The outcome would look like this:
Start End Alm_No1 Val_No1 Alm_No2 Val_No2 Alm_No3 Val_No3
1/1/19 0:00 1/2/19 0:00 1 0 2 2 3 0
1/2/19 0:00 1/3/19 0:00 1 0 2 0 3 3
1/3/19 0:00 1/4/19 0:00 1 1 2 0 3 0
1/4/19 0:00 1/5/19 0:00 1 0 2 0 3 3
1/5/19 0:00 1/6/19 0:00 1 1 2 0 3 0
1/6/19 0:00 1/7/19 0:00 1 0 2 2 3 3
1/7/19 0:00 1/8/19 0:00 4 0 5 5 6 0
1/8/19 0:00 1/9/19 0:00 4 0 5 5 6 6
1/9/19 0:00 1/10/19 0:00 4 4 5 5 6 0
I have created the list of columns which value should be changed:
val_col = df.columns.tolist()
val_list=[]
for i in range(0, len(val_col)) :
if val_col[i].startswith('Val'):
val_list.append(i)
then I tried creating a while look to iterate over the columns:
for x in val_list:
i = 0
while i < len(df):
if df.iloc[i, x] == 1:
df.iloc[i, x] = df.iloc[i, x-1]
i+=1
It takes forever too load and I have a hard time finding something that works with lambda or apply.
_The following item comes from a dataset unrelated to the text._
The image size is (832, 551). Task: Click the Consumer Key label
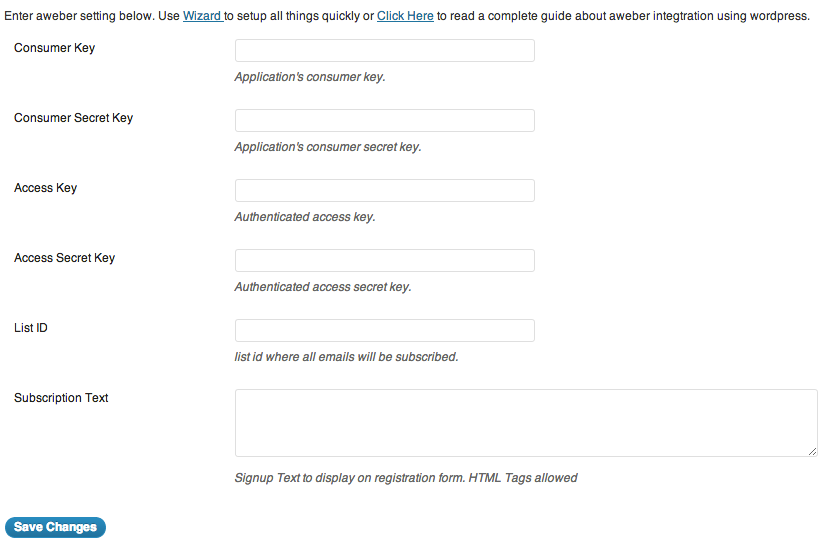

Any hint? Thanks in advance!
Never loop over the rows of a dataframe. You should set columns all in one operation.
for i in range(1,4):
df[f'Val_No{i}'] *= df[f'Alm_No{i}']
I feel silly answering my own questions just a few minutes later but I think I found something that works:
for x in val_list:
df.loc[df.iloc[:,x]==1,df.columns[x]] = df.iloc[:, x-1]
Worked like a charm!
234 ms ± 15.8 ms per loop (mean ± std. dev. of 7 runs, 1 loop each)
I came up with a solution working for arbitrary number of Alm_No... / Val_No... columns.
Let's start from a function to be applied to each row:
def fn(row):
for i in range(2, row.size, 2):
j = i + 1
if row.iloc[j]:
row.iloc[j] = row.iloc[i]
return row
Note the construction of the for loop. It starts from 2 (position of Alm_No1
column), with step 2 (the distance to Alm_No2
column).
j
holds the number of the next column ( Val_No... ).
If the "current" Val_No != 0 then substitute here the value from the "current" Alm_No .
After the loop completes the changed row is returned.
So the only thing to do is to apply this function to each row:
df.apply(fn, axis=1)
My timeit measurements indicated that my solution runs a little (7 %) quicker than yours and about 35 times quicker than the one proposed by BallpointBen .
Apparently, the usage of f-strings has some share in this (quite significant) difference.